A tale of two successes

Kosovo and Chechnya will make the headlines for some time to come. Two neighboring "wars that didn't happen" make the case for preventive action.

Macedonia, one of Yugoslavia's poorest republics, was the only one to gain independence without violent conflict and emerge as a multi-ethnic democracy. After first rejecting Macedonia's request for recognition in 1992, the West, in the wake of Bosnia's tragedy, pursued a preventive strategy.
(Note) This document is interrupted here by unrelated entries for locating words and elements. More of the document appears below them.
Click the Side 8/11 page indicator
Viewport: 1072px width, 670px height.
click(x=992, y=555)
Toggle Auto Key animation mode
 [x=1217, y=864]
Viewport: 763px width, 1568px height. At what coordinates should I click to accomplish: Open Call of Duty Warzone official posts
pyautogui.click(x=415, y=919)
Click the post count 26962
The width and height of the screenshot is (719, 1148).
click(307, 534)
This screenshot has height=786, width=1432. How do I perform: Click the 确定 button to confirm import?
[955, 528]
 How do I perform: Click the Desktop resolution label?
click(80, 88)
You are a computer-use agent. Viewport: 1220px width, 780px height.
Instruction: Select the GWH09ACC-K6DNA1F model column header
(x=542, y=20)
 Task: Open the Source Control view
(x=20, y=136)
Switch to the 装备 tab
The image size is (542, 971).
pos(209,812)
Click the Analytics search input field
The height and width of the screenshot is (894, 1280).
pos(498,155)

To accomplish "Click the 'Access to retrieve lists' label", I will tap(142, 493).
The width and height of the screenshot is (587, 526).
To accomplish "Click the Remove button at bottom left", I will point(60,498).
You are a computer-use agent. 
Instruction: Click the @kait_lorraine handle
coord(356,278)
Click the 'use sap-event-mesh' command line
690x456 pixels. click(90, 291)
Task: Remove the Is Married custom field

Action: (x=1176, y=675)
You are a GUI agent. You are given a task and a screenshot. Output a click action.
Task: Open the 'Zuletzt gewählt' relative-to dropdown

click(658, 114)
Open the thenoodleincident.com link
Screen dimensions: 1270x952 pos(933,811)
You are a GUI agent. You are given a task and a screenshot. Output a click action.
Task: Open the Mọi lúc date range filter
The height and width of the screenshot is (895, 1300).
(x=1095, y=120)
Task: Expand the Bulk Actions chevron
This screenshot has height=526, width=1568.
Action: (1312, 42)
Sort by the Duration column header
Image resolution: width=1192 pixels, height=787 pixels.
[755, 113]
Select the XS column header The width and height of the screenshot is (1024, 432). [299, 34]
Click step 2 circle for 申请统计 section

It included:

*The world's first multilateral preventive deployment force, positioned along the border with Serbia, starting in 1993.

*A European mission in the country encouraging dialogue and helping resolve issues among political leaders and ethnic groups, ensuring minority participation.

*US negotiation of the Greece-Macedonia dispute over Macedonia's name and flag.

*International nongovernmental groups working with civil society on cross-ethnic projects, conflict-resolution training, organization of elections, and independent media.

*Regular meetings of Organization for Security and Cooperation in Europe, UN, and international humanitarian groups to coordinate efforts.

An in-depth study of the Macedonia story ("Opportunities Missed, Opportunities Seized," Carnegie Commission) credits the effort with "mixed, but positive results," and Macedonia has so far survived the tensions surrounding the influx of Kosovar refugees. The question is whether it will be able to manage its ethnic politics into the future.

With the fall of the Soviet Union, soaring tensions in Tatarstan - home of Russia's largest ethnic minority - made war seem as likely as in Chechnya. Young Tatar nationalists in the mostly Muslim region announced a referendum on independence. Moscow called it illegal and threatened military action.

Third-party efforts were undertaken to prevent an escalation into war, says William Ury, one of the negotiators. Part of the effort involved sharing with the Tatar leadership legal models from around the world for reconciling sovereignty with association within a federation.

The referendum was held and the vote went overwhelmingly for independence, but the next day the two sides negotiated terms for interdependence. They arrived at an agreement using creatively ambiguous language in two Constitutions. "Tatarstan won a great deal of autonomy," Dr. Ury says, "and went on to become one of the more prosperous parts of the Russian Federation."